DATA TO USE:

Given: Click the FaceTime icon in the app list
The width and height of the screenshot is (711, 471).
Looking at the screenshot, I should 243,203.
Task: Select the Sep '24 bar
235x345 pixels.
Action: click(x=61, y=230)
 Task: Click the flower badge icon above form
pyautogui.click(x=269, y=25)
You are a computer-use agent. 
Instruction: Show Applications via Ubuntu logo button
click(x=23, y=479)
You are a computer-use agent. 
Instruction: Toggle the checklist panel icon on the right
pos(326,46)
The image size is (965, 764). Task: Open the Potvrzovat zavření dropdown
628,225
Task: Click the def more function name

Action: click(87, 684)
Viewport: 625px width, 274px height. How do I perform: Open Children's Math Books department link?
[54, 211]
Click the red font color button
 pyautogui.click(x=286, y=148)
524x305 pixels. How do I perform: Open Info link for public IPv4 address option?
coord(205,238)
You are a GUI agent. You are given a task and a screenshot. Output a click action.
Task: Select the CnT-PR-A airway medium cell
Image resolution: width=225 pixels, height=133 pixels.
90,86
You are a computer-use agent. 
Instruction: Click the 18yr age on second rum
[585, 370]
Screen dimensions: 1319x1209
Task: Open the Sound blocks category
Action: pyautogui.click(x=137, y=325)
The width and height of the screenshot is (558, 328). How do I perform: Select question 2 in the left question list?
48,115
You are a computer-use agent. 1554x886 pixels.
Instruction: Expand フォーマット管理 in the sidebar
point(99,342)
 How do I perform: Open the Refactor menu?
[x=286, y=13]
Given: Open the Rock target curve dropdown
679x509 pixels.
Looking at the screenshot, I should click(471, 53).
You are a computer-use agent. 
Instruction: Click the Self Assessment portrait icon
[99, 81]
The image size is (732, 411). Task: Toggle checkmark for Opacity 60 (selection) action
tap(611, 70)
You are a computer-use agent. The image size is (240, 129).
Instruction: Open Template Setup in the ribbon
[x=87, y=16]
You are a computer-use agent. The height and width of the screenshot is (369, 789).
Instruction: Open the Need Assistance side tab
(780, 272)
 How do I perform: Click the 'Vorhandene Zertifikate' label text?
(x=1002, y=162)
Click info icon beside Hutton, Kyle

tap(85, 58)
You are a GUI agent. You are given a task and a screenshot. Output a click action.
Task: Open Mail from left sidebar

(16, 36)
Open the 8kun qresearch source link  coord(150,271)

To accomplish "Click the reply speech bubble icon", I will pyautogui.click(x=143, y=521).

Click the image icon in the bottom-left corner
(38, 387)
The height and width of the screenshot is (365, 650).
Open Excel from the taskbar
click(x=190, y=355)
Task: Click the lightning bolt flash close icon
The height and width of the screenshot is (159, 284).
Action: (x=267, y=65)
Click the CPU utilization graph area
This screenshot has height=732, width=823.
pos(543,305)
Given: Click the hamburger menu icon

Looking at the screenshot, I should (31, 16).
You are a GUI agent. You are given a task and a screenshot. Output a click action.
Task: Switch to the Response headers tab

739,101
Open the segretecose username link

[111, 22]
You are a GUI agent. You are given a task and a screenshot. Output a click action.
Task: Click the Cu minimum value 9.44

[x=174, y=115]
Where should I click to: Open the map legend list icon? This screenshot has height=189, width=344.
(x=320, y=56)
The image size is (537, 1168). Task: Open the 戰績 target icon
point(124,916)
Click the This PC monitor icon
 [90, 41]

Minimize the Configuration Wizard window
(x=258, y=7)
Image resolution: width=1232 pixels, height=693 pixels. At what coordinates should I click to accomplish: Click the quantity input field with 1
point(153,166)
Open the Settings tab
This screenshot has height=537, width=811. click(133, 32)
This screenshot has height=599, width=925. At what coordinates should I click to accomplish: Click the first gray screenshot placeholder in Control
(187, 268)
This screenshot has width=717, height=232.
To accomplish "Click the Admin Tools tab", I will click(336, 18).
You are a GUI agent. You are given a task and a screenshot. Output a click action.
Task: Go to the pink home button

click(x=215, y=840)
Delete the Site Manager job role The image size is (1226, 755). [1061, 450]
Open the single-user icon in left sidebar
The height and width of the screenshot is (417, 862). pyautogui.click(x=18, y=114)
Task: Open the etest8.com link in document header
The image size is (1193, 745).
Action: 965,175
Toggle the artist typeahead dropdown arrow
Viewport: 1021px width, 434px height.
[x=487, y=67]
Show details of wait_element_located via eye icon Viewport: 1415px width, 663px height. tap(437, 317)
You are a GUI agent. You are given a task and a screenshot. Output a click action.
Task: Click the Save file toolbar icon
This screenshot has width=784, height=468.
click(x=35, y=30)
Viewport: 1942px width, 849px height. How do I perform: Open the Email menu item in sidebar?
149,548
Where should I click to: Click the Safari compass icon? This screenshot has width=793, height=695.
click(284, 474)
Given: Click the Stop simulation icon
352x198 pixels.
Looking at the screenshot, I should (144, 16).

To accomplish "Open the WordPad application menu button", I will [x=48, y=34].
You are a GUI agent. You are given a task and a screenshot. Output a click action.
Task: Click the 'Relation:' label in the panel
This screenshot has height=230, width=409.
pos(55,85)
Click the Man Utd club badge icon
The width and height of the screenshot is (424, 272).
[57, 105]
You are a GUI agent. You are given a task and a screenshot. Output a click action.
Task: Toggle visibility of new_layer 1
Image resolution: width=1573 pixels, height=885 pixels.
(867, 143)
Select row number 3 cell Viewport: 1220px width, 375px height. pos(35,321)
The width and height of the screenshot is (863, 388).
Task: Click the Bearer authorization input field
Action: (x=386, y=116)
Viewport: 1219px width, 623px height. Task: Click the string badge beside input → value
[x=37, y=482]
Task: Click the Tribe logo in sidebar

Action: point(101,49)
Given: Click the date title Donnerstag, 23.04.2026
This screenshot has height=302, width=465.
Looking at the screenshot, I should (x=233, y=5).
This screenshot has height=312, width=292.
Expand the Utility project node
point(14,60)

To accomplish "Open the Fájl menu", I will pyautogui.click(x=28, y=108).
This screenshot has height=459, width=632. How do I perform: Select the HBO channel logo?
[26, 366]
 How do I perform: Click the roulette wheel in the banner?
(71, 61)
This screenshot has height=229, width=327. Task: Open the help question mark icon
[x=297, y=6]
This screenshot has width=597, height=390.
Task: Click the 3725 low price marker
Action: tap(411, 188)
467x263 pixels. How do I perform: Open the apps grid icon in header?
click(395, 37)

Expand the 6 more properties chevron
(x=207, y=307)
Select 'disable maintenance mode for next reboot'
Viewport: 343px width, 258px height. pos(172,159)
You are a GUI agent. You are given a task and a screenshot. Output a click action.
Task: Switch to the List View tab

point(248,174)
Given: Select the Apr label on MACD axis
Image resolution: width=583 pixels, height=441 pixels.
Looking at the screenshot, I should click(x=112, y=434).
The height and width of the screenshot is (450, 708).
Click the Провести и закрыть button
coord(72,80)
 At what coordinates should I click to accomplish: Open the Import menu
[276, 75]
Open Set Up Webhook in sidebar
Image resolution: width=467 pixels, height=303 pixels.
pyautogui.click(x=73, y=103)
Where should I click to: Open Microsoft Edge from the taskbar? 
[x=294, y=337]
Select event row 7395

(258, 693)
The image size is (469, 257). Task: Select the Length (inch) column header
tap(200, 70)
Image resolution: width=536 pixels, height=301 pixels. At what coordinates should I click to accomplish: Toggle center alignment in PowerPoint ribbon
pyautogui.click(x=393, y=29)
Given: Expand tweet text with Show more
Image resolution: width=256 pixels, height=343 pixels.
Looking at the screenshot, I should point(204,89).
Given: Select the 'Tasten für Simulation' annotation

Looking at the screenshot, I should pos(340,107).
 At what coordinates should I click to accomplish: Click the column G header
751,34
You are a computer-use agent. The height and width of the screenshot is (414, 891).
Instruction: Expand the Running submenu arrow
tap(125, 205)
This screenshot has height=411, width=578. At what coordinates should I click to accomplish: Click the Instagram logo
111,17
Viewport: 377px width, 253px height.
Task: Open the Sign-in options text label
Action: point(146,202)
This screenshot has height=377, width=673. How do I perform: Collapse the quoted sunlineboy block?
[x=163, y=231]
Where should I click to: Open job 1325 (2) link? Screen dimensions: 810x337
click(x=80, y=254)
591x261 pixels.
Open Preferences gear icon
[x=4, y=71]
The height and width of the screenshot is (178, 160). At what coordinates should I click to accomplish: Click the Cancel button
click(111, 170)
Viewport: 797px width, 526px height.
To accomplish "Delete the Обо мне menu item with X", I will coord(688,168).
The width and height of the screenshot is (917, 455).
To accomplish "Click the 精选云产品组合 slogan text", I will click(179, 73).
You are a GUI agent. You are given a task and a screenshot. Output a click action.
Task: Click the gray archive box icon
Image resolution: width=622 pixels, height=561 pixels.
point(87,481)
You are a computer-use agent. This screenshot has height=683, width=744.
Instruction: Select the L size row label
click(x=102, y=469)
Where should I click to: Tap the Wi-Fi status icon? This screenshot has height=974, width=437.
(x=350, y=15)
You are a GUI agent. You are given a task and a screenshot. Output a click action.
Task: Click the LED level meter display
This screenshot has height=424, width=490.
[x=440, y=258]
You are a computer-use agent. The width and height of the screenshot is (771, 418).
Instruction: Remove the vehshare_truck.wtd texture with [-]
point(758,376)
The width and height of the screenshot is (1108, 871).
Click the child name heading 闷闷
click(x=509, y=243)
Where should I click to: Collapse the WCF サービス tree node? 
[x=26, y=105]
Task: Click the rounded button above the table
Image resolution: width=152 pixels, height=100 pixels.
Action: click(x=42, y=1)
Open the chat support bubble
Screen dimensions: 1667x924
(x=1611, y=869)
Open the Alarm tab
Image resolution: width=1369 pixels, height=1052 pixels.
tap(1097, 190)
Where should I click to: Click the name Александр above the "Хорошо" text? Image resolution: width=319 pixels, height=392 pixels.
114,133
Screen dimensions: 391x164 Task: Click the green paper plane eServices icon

WHAT TO WORK ON:
Copy the listing again, starting with the line containing "591x261 pixels." and going on through the line containing "I will coord(688,168).", with the requests included. Scale every click coordinate in the answers by 1.45 and round each to a whole number, rounding halves up.

ANSWER TO THE TASK:
591x261 pixels.
Open Preferences gear icon
[x=6, y=103]
The height and width of the screenshot is (178, 160). At what coordinates should I click to accomplish: Click the Cancel button
click(161, 247)
Viewport: 797px width, 526px height.
To accomplish "Delete the Обо мне menu item with X", I will coord(998,244).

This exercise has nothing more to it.